Religion Is Foundational to Education
What is fascinating, though, is to look at what State constitutions actually say about education. Today we assume that States established public schools as secular and non-religious, mostly due to the Supreme Court’s banning of prayer and Bible reading in the 1960s.
But it was the exact opposite of this.
For example, the Constitution of my home State of Michigan explicitly bases education in religion:
Religion, morality and knowledge being necessary to good government and the happiness of mankind, schools and the means of education shall forever be encouraged (Mich. Const. Art. VIII, § 1, Sec. 1).

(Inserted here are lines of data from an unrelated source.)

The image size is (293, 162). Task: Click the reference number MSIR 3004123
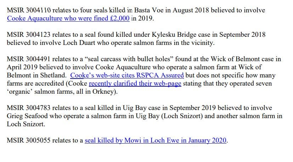(x=29, y=35)
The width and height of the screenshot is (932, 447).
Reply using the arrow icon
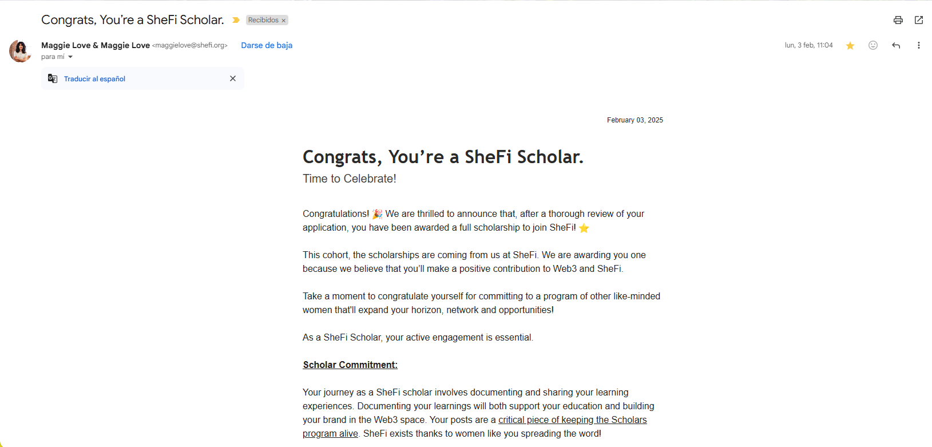(896, 45)
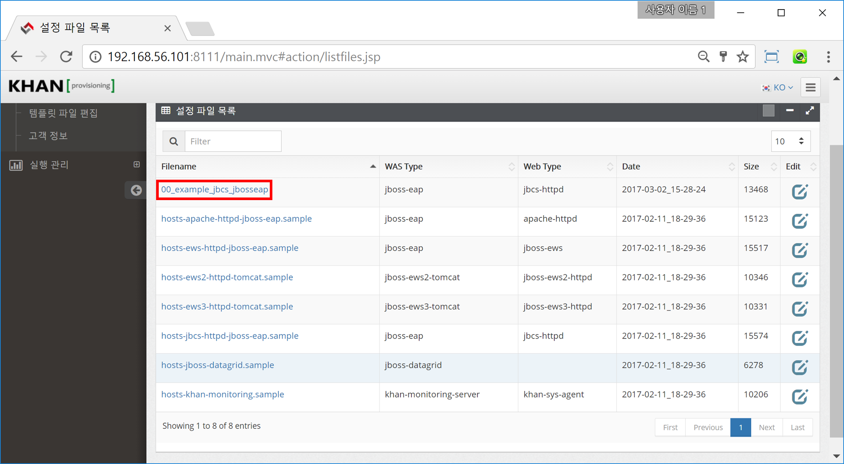Click edit icon for 00_example_jbcs_jbosseap
Image resolution: width=844 pixels, height=464 pixels.
coord(799,191)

While it may be pointed out that some State constitutions are quite old, public education for most States is not. And most State constitutions have either been rewritten or amended to reflect this. Thus the above Michigan Constitution is actually from 1963! And the quoted section was based on the former State Constitution of 1908. (This clause comes directly from the Northwest Ordinance of 1787, Article 3.)

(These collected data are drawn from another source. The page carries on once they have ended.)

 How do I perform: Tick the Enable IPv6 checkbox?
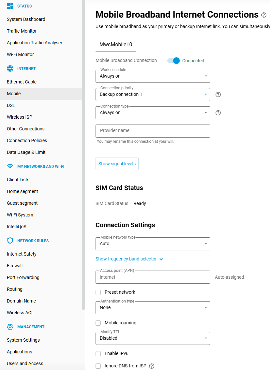(x=98, y=353)
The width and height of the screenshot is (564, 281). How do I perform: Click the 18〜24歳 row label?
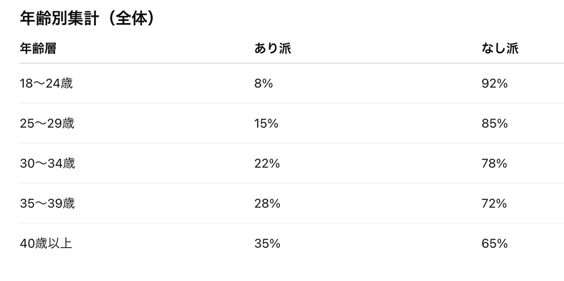(46, 84)
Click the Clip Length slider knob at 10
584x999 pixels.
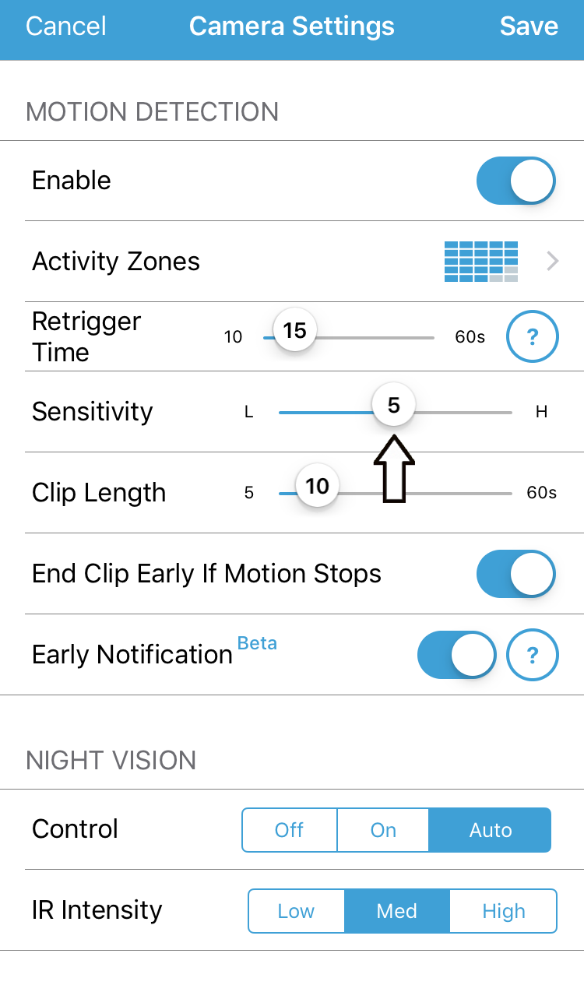pyautogui.click(x=317, y=487)
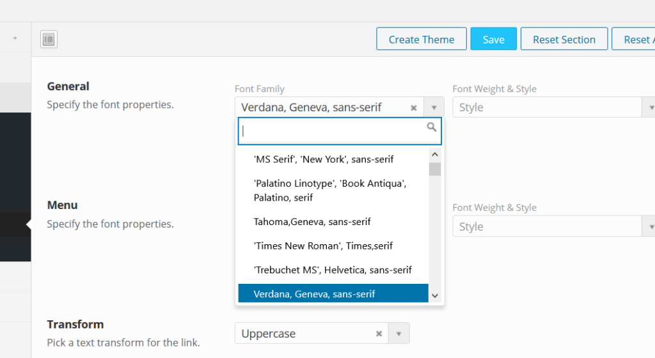Clear the Verdana font family selection
Viewport: 655px width, 358px height.
tap(414, 107)
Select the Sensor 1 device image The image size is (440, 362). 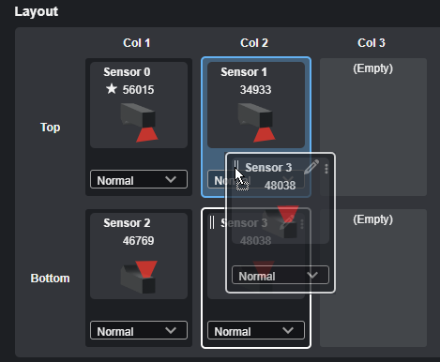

The Michigan Constitution requires the legislature to “maintain and support a system of free public elementary and secondary schools” (Mich. Const. Art. VIII, § 2, Sec. 2). But the basis for these State schools is “religion, morality, and knowledge," which are “necessary to good government and the happiness of mankind.”
That is a profound statement. Everyone wants “good government” and “happiness.” What do we need for these things? “Religion, morality, and knowledge.”

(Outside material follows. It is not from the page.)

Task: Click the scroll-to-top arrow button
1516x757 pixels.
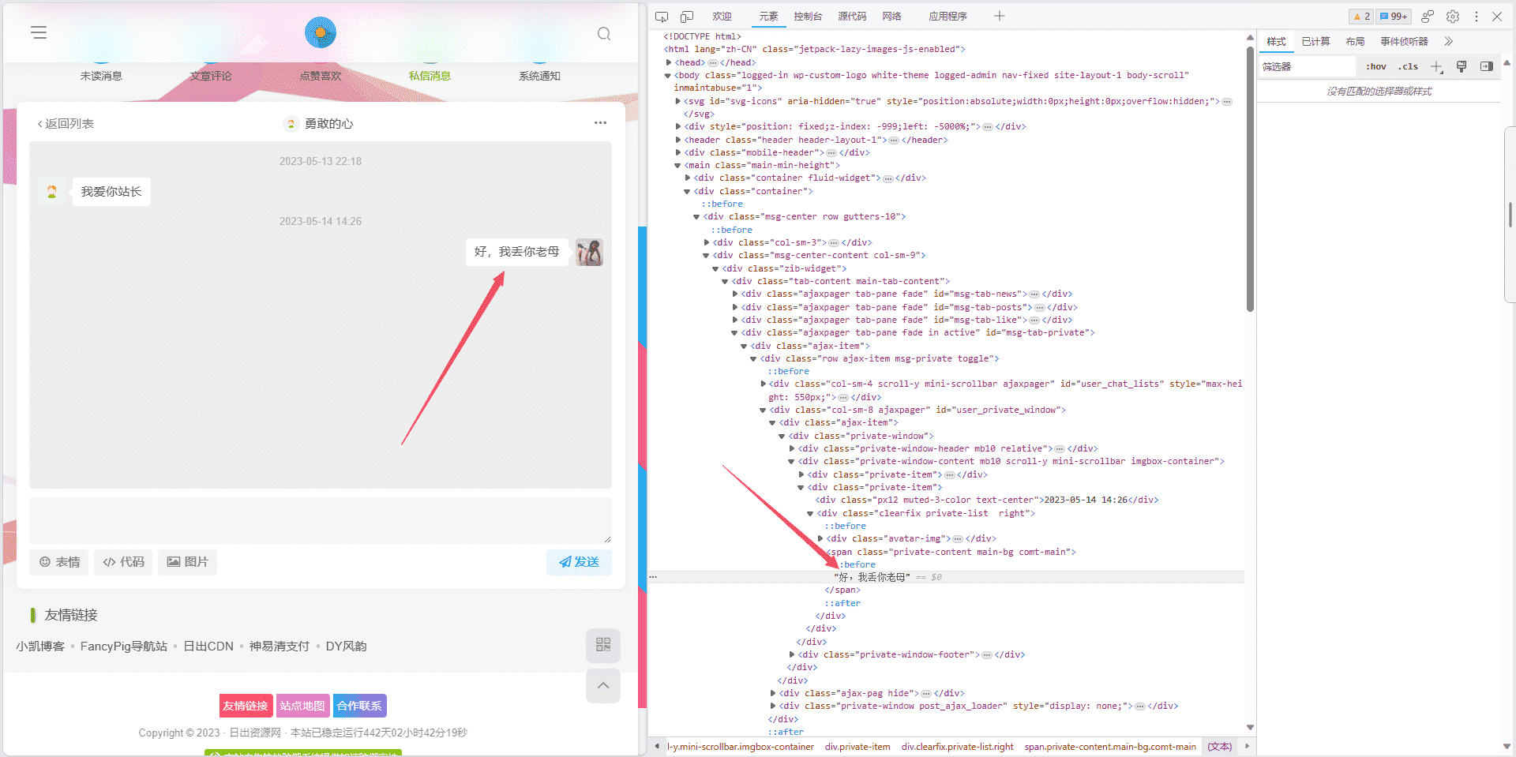Action: [603, 686]
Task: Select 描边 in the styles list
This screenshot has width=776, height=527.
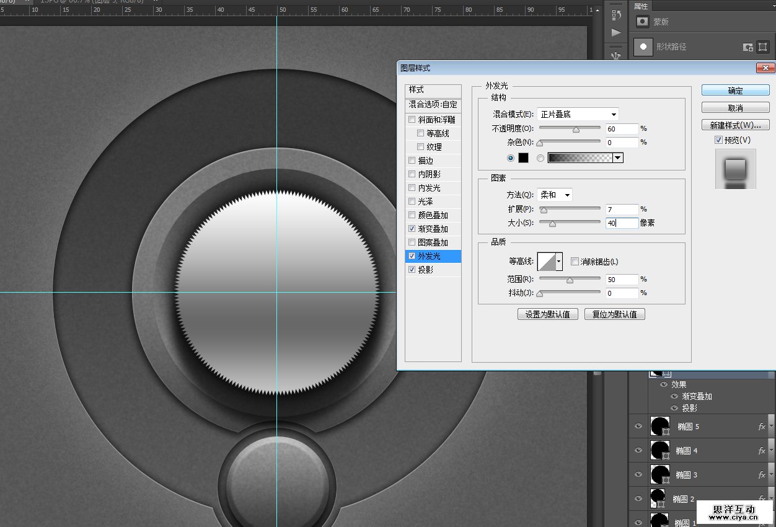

Now I would say that we don’t need just any religion. We want true religion, which I believe is Christianity. And we must specify which morality we will teach. I would argue for Christian morality. Knowledge too is not neutral. We want knowledge and wisdom from a Christian perspective.
And it is not a stretch to assume that Michigan’s Constitution was speaking of the Christian religion. For the majority of the citizens of Michigan in 1908 and 1963 were Christians.
The problem is that public schools no longer teach religion, let alone Christianity. The States have been prohibited from doing so by some U.S. Supreme Court decisions in the 1960s. These decisions can be described as nothing short of an abuse of power.
But if the States cannot teach “religion,” they are left only with “morality and knowledge.” Unfortunately, this leaves them with a secular and atheistic “morality.” This is because morality is based in religion. Without a divine Being showing us how to live, morality becomes subjective.
This means States are essentially left teaching “knowledge.” But knowledge without religion or morality is mere knowledge. It serves no greater goal. It can make for very bad citizens.
The Michigan Constitution says that “religion, morality, and knowledge” are “necessary to good government and the happiness of mankind.” Is it really any surprise then that once religion and morality have been expelled from schools that we have seen the decline in both the quality of government and the happiness of humans?
It’s interesting that men of an earlier age believed religion to be essential to government and happiness—and therefore essential to education. Yet most people today don’t agree. “Religion is a thing of the past,” they say.
Maybe this is why our schools are crumbling.